Dans notre monde sceptique et désabusé, rendre vivante et vraie la Parole de Dieu a beaucoup plus de sens que d’essayer de prouver la véracité des anciens textes des Évangiles, bien que cette véracité soit importante et nécessaire.

Si nous les chrétiens, à la suite de la lecture sur la femme adultère prenons au sérieux les paroles de Jésus : «Que celui ou celle d’entre vous qui est sans péché lui lance la première pierre», nous nous éloignerons des attroupements meurtriers qui, par médisance ou calomnie, démolissent la réputation des autres. Si, après avoir lu la parabole de l’enfant prodigue, nous acceptons de changer notre cœur de pierre en cœur de chair et  nous répondrons à l’invitation du Père d’entrer dans la salle du festin pour nous réconcilier avec notre frère qui était perdu et est maintenant retrouvé. Si, après avoir écouté le récit de la guérison du lépreux et de sa réintégration dans la société de son village, nous acceptons de nous approcher des personnes qui appartiennent à certaines catégories méprisées (les gens sur le BS, les travailleurs saisonniers, les itinérants, les malades du sida, les ex-prisonniers, etc.), nous imiterons notre Père céleste qui a envoyé son Fils non pas pour condamner le monde mais pour le sauver. Si, après avoir entendu Jésus nous dire que «le sabbat a été fait pour l’homme et non l’homme pour le sabbat», nous acceptons – tout en tenant compte de l’évolution de la vie moderne – de réviser notre façon de vivre «le Jour du Seigneur», nous redonnerons un sens à nos dimanches chrétiens.

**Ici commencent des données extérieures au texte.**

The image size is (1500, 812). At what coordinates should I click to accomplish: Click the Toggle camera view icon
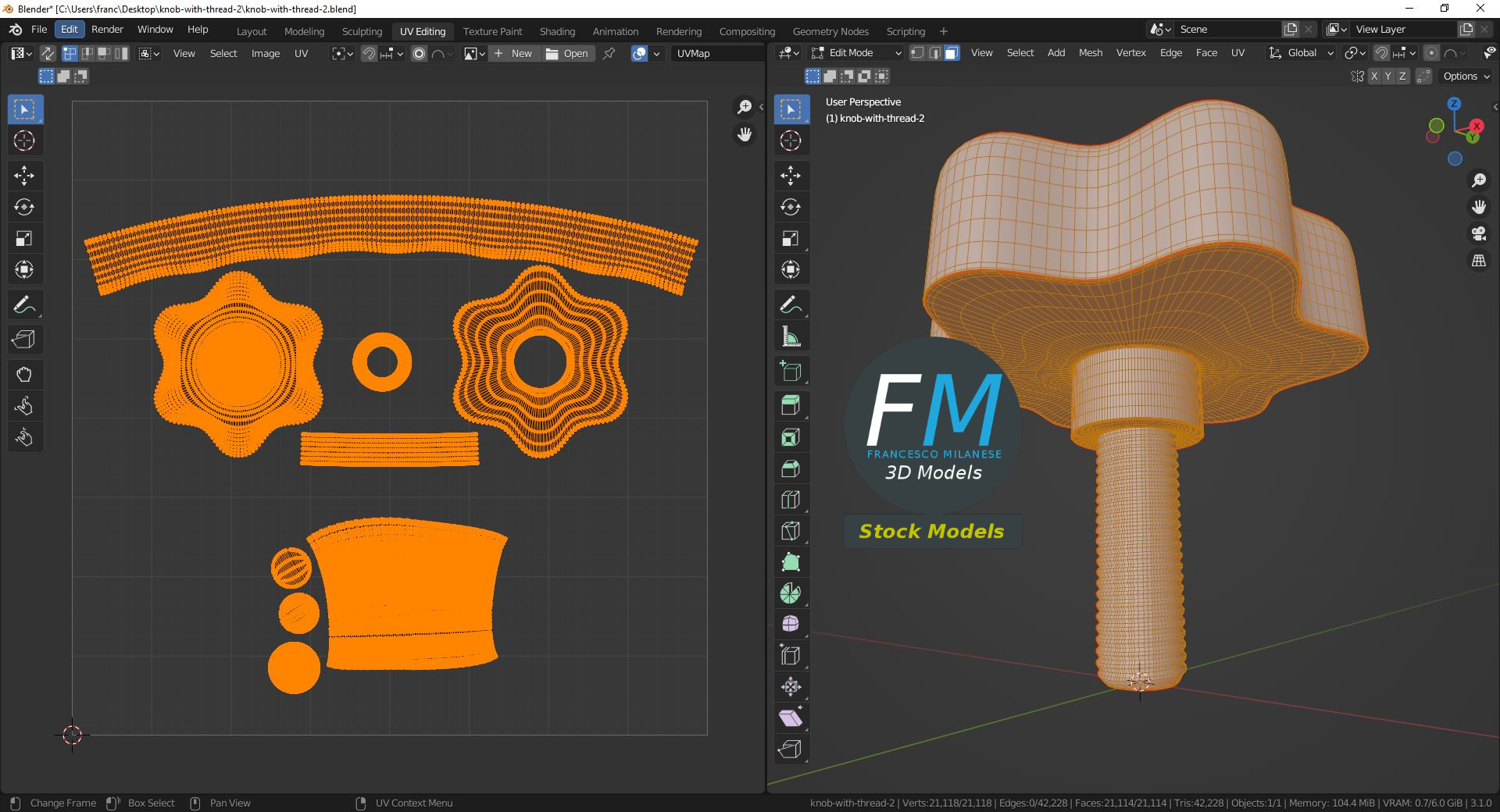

Souvent à la messe du dimanche, nous écoutons les lectures d’un air ennuyé et désabusé. C’est peut-être parce que nous voyons dans ces récits des réalités vieilles de deux ou trois mil ans, alors que la parole s’adresse à nous et nous interpelle aujourd’hui. Cette Parole de Dieu peut alors devenir pour nous ce qu’elle a été pour la Samaritaine au puits de Jacob : «une source d’eau vive qui ne tarit jamais». (Jean 4)

L’exemple du Christ, dans la synagogue de son village, nous invite aujourd’hui à rendre la parole de Dieu vivante et vraie dans notre vie de tous les jours. Cette parole devient alors «lumière pour nos pas», «chemin, vérité et vie», «création d’un ciel nouveau et une terre nouvelle». Cette parole, c’est aujourd’hui qu’elle s’accomplit.